EXCERPT TO READ
Diffusion LoRA Training¶
Practical patterns for LoRA fine-tuning of diffusion models (FLUX Klein 9B, SANA, SDXL). Covers dataset preparation, training tools, hyperparameters, and multi-trainer comparison.
Dataset Preparation¶
Size Guidelines¶
| Task | Minimum | Recommended | Max Useful |
|---|---|---|---|
| Single subject (DreamBooth) | 3-5 | 5-10 | 15 |
| Style (photography style) | 15-20 | 25-30 | 50 |
| Domain (product category) | 30-50 | 50-100 | 200 |
| Complex domain + variations | 50+ | 100-200 | 500 |
Caption Quality¶
Detailed captions are more important than data quantity. Include: - Material, texture, lighting setup - Camera angle, focal length, depth of field - Background description, environment - Style attributes specific to the domain
Good: "sks jewelry photo, 18k gold engagement ring with oval cut diamond,
soft studio lighting, dark velvet background, macro photography,
sharp focus on gemstone facets"
Bad: "ring on dark background"

YOUR ASSIGNMENT
Reproduce the passage from the page on diffusion LoRA training, starting with "Diffusion LoRA Training¶" and going on through "and multi-trainer comparison.". Work only from the page on diffusion LoRA training.

SOURCE DATA

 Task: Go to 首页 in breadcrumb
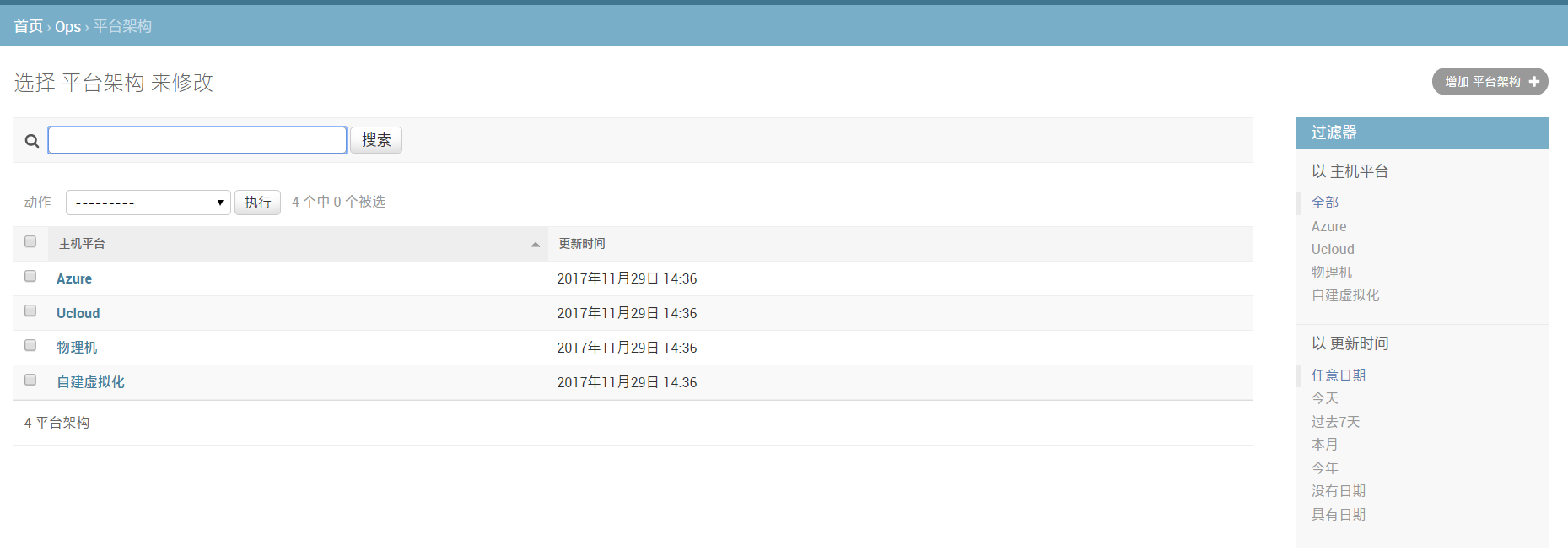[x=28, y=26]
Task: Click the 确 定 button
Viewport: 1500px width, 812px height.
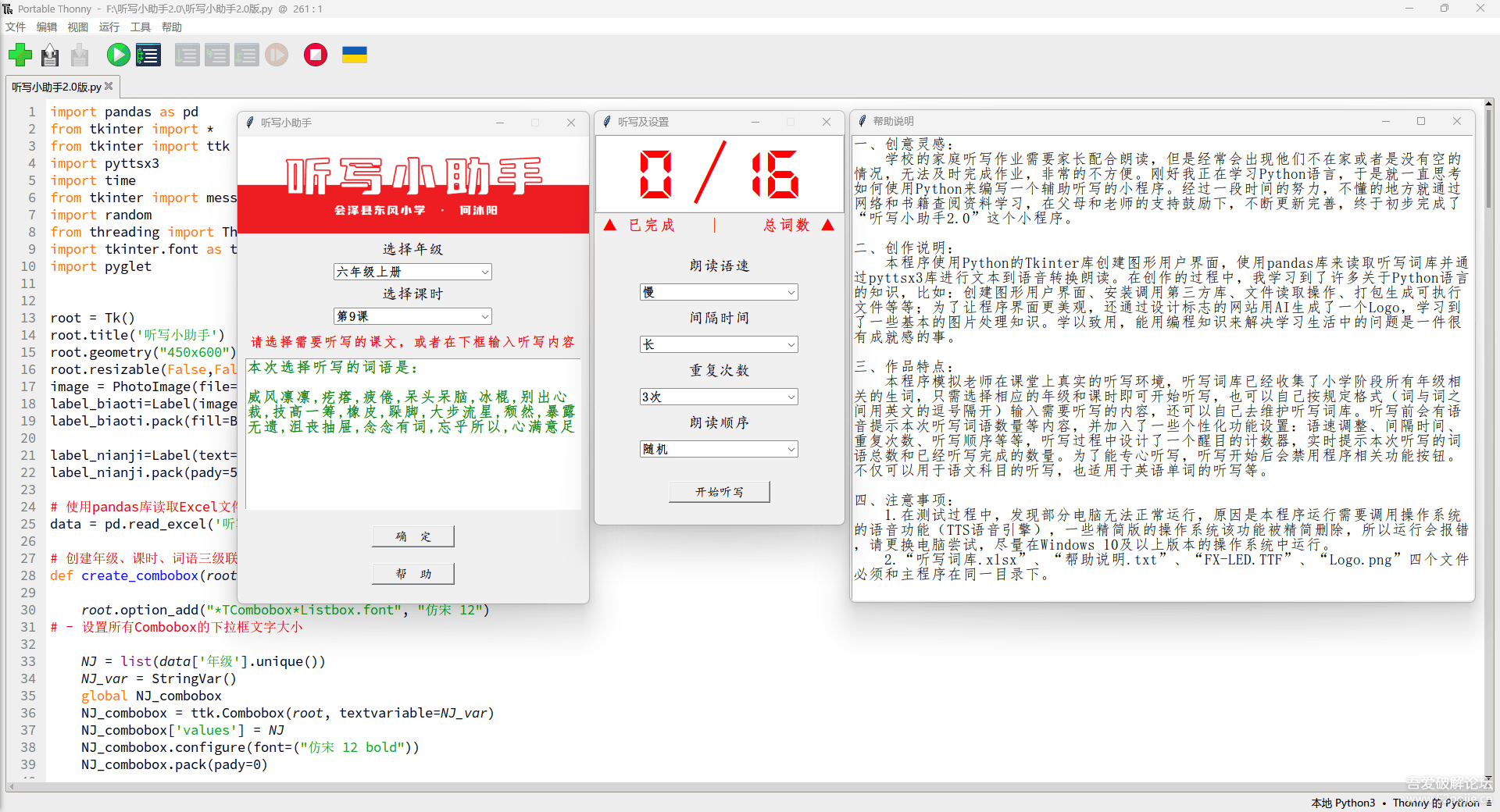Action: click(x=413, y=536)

...

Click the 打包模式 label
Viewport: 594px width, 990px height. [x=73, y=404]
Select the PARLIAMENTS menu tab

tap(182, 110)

RESPONSE
Diffusion LoRA Training¶
Practical patterns for LoRA fine-tuning of diffusion models (FLUX Klein 9B, SANA, SDXL). Covers dataset preparation, training tools, hyperparameters, and multi-trainer comparison.